In the first phase which is current, clubs are being asked to focus on COVID-19 safety planning. This will include the appointment of a COVID-19 Club Safety Officer to oversee public health measures in the club.
Appointed COVID-19 Club Compliance Officers will be asked to monitor day-to-day compliance with protocols across all teams.
Clubs will be guided through the process of completing a COVID-19 Club Risk Assessment and a COVID-19 Club Safety Plan to outline safety measures and minimize the risk of COVID-19 transmission.
Names of potential Safety and Compliance officers have been requested to be submitted this week. This will push the boundaries of what clubs want from a theoretical ‘get the pitches open’ call to a very specific one of personal responsibility.
Templates for these documents will be issued to clubs as part of IRFU Return To Rugby Guidelines that will be issued to all clubs this Friday, June 5th.
A range of training and education supports will be made available to assist and guide clubs through these early stages.
The summary roadmap which was circulated to clubs at the weekend and formally revealed yesterday suggests that there will be three further stages of Reduced Activity, Non-Contact and finally Contact rugby, with the last of these graduated.
All will be in line with HSE and Government guidelines and it is likely that the plan will be submitted to the Department of Transport, Tourism and Sport Expert Group this week.
Non-contact training and non-contact games will be permitted in the penultimate phase but there is no guidance yet on how these will look.

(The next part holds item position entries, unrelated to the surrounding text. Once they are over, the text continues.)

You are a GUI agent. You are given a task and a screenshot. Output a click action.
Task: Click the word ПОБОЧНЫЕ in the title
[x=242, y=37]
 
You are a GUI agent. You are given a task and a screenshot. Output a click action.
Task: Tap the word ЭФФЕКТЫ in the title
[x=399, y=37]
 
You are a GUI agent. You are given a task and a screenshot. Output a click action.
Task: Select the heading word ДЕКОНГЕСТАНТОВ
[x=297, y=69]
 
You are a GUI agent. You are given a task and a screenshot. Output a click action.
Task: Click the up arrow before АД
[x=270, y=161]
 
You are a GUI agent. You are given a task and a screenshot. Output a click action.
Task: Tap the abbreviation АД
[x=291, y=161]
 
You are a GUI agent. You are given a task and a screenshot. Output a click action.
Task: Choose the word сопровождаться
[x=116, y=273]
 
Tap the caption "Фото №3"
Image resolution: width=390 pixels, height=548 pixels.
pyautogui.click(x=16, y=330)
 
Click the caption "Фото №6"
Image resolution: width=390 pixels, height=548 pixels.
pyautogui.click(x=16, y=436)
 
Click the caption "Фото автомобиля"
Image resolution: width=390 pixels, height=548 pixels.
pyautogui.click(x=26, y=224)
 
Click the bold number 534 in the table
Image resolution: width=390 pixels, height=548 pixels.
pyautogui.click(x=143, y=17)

Speaking about the plan, IRFU Director of Rugby Development Colin McEntee said:
“Like everyone else, our community has been following the updates to government roadmaps and recovery plans and asking when clubs can reopen,” said IRFU Director of Rugby Development Colin McEntee.
“That’s from junior clubs right up to our men’s and women’s clubs in the Energia All-Ireland League.”

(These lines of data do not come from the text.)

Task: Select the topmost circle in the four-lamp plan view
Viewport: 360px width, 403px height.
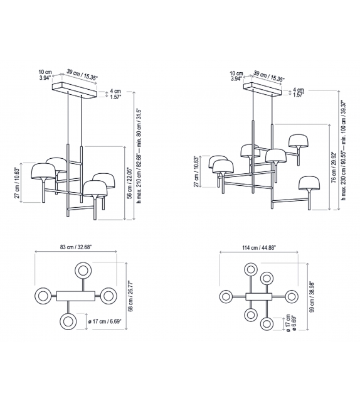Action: [x=83, y=271]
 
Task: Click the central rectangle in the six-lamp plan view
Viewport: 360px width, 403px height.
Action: [x=258, y=296]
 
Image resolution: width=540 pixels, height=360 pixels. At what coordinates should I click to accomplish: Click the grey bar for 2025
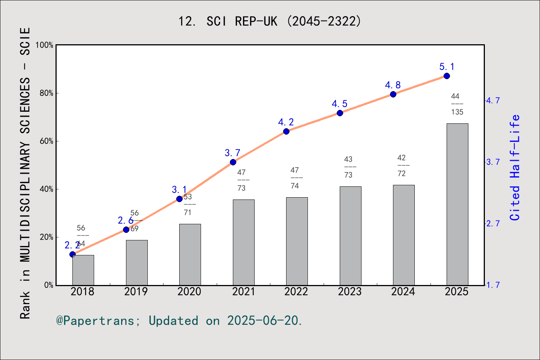click(x=457, y=204)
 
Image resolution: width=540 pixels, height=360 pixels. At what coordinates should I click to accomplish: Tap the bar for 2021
click(x=243, y=242)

“The fact remains we can only resume activity in line with the easing of government restrictions, but there is also a lot we can do to ensure the right practices are in place.”
“Many clubs are already looking at revised operating procedures. This plan is about helping all clubs move forward as one in providing health and wellbeing opportunities for their community.”
“I’m hopeful our clubs can rise to the challenge. The support will be there for them at both national and provincial level.”
“From there, we can look at a graduated return to rugby with a focus on reduced activities and non-contact forms of the game along the way.”
There were 217 clubs active in the 2019/20 season.
Guidelines for rugby in schools and third-level institutions will be issued in due course.